Все здесь было исполнено покоя и латинского изящества. Густой ковер трав тянулся вниз по склону до обсаженной лавандой аллеи. В середине газона алые цветы обрисовывали инициалы Валерия Грата. Вокруг розовых кустов и клумб с лилиями, окруженных полосою миртов, блистали благородные вазы коринфского мрамора, из которых свисали ветки аканта. Раб в сером плаще с капюшоном подстригал тисовое дерево, придавая ему форму урны; рядом высокий букс уже был искусно подстрижен в виде лиры. Ручные птицы что-то клевали на дорожках, посыпанных красным песком, другие расхаживали по ровной платановой аллее; между ветвями тянулись гирлянды плюща, похожие на украшения. Лавры укрывали своею тенью наготу статуй. В виноградной беседке с бюстом Эскулапа, рядом с бронзовым бассейном, где плескалась вода, сидел старик в тоге; лицо его дышало покоем и довольством, улыбаясь, он читал свиток папируса. Юная девушка в белой полотняной одежде и с золотой стрелой в волосах сплетала гирлянды из цветов, лежавших грудой у нее на коленях… Когда копыта наших лошадей простучали мимо, она подняла на нас светлый взор. «О, salve, pulcherrima!»[11]

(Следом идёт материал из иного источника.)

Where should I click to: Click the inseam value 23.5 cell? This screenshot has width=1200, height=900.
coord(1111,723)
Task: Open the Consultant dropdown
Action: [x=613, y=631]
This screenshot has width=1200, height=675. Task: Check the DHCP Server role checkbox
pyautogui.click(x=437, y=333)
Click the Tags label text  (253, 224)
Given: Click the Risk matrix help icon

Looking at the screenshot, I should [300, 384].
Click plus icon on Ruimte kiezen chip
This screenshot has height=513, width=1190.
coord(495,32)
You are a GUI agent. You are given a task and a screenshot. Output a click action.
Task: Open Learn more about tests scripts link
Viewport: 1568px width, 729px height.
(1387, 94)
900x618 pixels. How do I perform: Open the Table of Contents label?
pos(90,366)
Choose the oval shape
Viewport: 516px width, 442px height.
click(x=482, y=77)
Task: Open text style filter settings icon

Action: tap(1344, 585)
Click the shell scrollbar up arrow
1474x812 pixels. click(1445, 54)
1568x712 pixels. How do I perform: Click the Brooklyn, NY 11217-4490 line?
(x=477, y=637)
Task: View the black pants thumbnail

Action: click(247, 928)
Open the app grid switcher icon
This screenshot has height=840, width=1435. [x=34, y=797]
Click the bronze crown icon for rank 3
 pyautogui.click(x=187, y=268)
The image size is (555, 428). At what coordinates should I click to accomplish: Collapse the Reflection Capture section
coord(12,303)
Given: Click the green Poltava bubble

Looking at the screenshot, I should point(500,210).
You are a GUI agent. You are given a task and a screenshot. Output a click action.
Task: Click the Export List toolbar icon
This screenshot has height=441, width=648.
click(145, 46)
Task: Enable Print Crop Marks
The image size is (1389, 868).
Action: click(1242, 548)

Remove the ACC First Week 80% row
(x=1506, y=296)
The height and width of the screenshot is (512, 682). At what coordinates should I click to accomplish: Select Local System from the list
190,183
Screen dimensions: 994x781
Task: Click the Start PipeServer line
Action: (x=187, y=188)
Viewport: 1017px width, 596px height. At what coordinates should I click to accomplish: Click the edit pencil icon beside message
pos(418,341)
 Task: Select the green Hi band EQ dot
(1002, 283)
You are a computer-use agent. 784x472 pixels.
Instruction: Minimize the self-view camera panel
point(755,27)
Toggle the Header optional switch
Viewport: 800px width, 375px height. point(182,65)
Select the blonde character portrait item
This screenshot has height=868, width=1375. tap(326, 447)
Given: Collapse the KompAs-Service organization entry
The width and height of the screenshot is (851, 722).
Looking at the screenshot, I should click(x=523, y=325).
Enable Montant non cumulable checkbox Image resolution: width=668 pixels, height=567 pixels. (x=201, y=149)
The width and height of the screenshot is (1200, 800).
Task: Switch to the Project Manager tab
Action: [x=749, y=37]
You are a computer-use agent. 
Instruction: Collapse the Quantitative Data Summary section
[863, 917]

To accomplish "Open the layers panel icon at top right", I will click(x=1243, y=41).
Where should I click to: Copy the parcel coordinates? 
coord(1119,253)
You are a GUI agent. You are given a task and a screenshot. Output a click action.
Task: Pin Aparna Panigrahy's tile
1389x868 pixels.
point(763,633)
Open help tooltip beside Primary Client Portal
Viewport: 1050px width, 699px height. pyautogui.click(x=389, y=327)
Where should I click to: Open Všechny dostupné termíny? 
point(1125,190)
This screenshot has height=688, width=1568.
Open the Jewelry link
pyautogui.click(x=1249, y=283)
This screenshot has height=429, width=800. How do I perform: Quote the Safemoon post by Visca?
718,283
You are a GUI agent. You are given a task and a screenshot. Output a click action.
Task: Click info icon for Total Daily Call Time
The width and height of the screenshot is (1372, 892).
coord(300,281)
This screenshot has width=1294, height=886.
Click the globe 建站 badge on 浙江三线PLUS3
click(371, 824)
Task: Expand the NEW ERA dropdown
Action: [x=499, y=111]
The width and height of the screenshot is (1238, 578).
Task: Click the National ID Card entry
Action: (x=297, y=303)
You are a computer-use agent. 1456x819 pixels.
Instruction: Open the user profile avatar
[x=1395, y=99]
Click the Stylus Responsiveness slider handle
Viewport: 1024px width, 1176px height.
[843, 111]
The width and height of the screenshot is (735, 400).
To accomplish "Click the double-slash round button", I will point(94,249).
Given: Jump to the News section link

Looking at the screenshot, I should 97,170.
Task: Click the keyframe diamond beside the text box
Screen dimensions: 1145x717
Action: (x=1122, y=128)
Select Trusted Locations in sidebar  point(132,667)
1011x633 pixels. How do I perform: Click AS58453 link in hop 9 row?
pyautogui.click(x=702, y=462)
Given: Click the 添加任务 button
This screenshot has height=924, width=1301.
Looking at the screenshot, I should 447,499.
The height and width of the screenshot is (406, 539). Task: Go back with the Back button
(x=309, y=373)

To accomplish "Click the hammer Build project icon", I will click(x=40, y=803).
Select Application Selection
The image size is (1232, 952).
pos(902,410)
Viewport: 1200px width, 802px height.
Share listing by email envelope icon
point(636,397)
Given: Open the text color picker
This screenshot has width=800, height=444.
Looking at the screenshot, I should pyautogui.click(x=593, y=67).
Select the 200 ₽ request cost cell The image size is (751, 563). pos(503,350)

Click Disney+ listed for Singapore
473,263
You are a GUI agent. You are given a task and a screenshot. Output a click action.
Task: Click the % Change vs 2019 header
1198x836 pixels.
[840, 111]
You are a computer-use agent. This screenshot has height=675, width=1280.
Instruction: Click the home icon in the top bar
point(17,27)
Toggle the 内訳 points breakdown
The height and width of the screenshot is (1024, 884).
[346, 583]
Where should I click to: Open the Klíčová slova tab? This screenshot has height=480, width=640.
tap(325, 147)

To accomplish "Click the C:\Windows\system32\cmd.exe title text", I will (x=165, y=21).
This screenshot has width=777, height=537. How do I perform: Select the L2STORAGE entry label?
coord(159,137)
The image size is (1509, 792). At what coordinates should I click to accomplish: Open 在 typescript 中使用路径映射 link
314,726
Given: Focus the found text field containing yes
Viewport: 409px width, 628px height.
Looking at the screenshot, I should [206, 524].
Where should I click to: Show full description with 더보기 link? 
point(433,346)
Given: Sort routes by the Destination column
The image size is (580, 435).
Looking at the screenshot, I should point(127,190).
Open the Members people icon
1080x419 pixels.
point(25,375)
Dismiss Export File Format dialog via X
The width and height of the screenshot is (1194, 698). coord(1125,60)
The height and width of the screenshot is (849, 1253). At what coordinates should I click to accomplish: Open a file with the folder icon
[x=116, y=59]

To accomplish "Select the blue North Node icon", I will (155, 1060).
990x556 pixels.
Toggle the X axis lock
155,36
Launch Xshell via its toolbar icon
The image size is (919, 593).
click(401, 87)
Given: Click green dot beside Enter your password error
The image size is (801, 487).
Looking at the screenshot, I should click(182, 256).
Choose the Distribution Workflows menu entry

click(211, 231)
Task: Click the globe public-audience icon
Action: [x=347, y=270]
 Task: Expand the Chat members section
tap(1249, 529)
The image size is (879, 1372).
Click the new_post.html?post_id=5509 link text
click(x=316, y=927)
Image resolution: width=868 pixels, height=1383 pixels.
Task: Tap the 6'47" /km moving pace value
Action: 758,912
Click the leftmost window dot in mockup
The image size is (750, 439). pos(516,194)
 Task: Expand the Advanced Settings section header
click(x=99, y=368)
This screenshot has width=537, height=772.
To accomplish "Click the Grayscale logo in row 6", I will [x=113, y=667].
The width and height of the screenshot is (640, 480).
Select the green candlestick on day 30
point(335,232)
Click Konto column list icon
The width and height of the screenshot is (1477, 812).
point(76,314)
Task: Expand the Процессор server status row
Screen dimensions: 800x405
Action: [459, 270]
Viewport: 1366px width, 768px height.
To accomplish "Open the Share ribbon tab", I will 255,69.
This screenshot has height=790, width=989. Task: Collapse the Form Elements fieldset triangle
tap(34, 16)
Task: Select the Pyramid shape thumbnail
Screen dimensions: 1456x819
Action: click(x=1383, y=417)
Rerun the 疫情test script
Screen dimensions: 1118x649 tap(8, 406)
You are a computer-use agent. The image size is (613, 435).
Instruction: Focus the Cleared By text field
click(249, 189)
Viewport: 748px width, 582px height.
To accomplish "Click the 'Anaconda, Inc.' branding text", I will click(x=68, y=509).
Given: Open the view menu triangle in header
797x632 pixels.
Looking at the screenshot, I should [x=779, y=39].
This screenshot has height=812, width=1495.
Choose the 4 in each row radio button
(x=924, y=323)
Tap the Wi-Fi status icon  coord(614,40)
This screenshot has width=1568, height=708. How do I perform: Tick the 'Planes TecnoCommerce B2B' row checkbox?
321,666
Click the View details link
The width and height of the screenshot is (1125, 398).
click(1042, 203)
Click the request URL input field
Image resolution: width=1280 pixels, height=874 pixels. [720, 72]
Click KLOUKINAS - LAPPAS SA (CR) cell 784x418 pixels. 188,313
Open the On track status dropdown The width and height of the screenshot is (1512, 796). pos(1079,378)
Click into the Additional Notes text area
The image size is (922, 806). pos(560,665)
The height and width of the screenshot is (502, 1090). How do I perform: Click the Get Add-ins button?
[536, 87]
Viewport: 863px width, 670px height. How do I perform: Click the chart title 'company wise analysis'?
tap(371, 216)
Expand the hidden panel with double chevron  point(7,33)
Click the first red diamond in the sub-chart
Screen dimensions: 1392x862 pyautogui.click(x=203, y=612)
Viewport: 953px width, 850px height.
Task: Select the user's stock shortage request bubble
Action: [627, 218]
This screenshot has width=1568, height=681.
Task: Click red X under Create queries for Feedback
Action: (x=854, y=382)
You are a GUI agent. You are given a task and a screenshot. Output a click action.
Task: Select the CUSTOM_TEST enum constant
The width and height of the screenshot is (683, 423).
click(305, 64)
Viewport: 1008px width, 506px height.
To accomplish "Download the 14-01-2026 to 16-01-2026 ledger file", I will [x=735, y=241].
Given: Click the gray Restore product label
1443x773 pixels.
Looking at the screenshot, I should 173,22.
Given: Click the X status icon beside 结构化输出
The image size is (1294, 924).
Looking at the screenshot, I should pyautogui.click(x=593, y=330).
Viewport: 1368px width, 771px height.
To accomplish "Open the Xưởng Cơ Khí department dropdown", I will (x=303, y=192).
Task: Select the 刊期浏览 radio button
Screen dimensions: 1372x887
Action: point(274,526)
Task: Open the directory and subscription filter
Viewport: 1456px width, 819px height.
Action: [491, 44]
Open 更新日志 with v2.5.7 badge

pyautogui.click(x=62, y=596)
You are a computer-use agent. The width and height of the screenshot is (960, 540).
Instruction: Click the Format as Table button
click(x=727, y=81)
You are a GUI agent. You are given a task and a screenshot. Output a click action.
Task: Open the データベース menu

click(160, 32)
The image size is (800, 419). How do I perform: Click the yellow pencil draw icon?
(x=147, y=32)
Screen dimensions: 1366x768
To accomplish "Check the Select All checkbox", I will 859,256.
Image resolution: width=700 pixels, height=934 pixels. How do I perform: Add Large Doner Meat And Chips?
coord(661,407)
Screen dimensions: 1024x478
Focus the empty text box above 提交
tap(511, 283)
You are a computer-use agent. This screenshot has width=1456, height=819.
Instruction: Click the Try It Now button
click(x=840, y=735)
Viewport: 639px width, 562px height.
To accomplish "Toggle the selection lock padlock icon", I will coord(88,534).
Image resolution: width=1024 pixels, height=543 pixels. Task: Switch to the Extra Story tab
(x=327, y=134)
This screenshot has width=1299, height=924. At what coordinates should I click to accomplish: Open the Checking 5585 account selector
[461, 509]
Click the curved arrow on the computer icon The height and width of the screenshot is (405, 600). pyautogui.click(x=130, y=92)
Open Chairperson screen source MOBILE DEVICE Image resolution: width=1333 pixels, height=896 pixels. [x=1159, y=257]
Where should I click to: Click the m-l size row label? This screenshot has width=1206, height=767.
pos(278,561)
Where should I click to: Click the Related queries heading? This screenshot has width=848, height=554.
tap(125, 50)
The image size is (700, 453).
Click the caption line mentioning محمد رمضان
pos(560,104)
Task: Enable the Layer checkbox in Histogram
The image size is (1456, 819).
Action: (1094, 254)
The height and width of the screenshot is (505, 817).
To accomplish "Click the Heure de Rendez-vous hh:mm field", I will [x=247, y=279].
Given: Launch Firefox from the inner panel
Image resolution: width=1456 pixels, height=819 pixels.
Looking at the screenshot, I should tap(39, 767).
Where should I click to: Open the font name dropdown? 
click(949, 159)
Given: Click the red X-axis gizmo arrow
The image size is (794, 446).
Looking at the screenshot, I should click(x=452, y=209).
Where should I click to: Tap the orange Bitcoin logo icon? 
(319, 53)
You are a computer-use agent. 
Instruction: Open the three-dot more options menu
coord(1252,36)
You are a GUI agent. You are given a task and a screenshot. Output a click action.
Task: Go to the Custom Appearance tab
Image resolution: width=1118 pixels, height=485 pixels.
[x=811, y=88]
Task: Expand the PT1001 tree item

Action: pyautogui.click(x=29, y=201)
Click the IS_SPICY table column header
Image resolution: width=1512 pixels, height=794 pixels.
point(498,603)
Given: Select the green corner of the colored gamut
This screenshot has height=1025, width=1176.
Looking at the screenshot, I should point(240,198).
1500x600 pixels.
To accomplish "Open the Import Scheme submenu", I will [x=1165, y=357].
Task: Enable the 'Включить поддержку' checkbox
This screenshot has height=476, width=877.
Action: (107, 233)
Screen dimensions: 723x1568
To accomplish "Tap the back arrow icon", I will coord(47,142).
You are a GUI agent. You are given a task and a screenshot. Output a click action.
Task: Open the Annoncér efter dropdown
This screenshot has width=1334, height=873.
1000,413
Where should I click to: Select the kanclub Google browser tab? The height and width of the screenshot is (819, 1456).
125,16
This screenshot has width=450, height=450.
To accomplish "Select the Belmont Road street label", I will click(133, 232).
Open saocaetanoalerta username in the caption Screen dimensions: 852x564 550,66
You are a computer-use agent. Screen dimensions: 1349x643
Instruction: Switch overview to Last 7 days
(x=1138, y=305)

— возгласил Топсиус. Я тоже крикнул: «Viva la gracia!»[12] В ветвях цветущих гранатовых деревьев пели дрозды.Несколько дальше неистощимый Топсиус снова остановил меня, чтобы указать на другое здание, стоявшее под кипарисами среди поля; оно имело сумрачный и суровый вид. Мой спутник сказал, понизив голос, что здесь живет Озания, член синедриона, богатый иерусалимский саддукей из первосвященнической династии Бэофов. Ни одно языческое украшение не оскверняло стен этого дома. Квадратный, замкнутый, упрямый, он олицетворял неуклонность закона. Но обширные житницы, крытые соломой, виноградники, давильни — все говорило о богатствах, нажитых грабительскими поборами. Десять рабов не могли справиться с охраной зерна, бурдюков с вином, бараньих стад, клейменных красной печатью, — все это было собрано к пасхе в счет десятины. У самой дороги, среди розовых кустов, сияла показным благочестием свежевыбеленная семейная усыпальница.
Незаметно доехали мы до пальмовой рощи, посреди которой ютится Витфагея. По известной Топсиусу цветущей тропинке мы стали подниматься на Елеонскую гору к «Давильне моавитянки» — так называлась стоянка для караванов на этой древней, нескончаемой Царской дороге, идущей от Египта до самого Дамаска, обильного водой.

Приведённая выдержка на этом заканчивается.